Santos cuestiona a profesores molestos con que Uribe enseñe en Washington

El Jefe de Estado se refirió al pedido de 48 personas para que el ex mandatario deje de enseñar en Georgetown.

El presidente, Juan Manuel Santos, rechazó este miércoles una carta en la que catedráticos de Estados Unidos le piden a la Universidad Georgetown retirar al ex mandatario colombiano Álvaro Uribe su cargo de “académico distinguido”.

“Quisiera aprovechar esta oportunidad para rechazar a estos 48 pseudointelectuales que enviaron una carta a la universidad donde el (ex) presidente Uribe está dictando clase, diciendo que no es digno (...) de ser profesor (...)”, señaló Santos a periodistas en un acto público en Yumbo, Valle.

El mandatario agregó: “¡aquí en nuestro país respetamos y queremos al presidente Uribe!” y remarcó que durante el Gobierno de Uribe, de dos periodos (2002-2006 y 2006-2010), se devolvió a los colombianos “la fe en el futuro”.

El martes se divulgó el documento en el que unos 80 profesores de prestigiosas universidades de EE.UU. le piden a las directivas de la de Universidad de Georgetown que retire a Uribe de su cargo de “académico distinguido”.

Los profesores dirigieron la carta al rector de la universidad, John J. DeGioia, en la que aseguran que la presencia de Uribe “es una afrenta a los académicos y a su misión educativa”. Entre los firmantes figuran profesores y expertos de centros de estudios como Noam Chomsky, del Massachusetts Institute of Technology (MIT), Deborah Poole, de la Universidad Johns Hopkins; y Gilbert Joseph, de Yale University.

Los académicos respaldaron así una carta abierta emitida el pasado día 6 por el jesuita colombiano Javier Giraldo, investigador y activista de derechos humanos, para protestar porque Uribe esté dando clases en Georgetown, una Universidad católica regida por jesuitas.

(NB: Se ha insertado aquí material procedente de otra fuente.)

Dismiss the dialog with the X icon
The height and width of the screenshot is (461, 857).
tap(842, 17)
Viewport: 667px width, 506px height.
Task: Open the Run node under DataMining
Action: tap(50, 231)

En esa carta, enviada al jesuita estadounidense John Dear, el sacerdote colombiano acusó a Uribe de haber “fundado y protegido” a grupos paramilitares que “asesinaron y e hicieron desaparecer a millares de personas” en los últimos años en Colombia y calificó de “escandalosa” la práctica de los “falsos positivos” durante su mandato.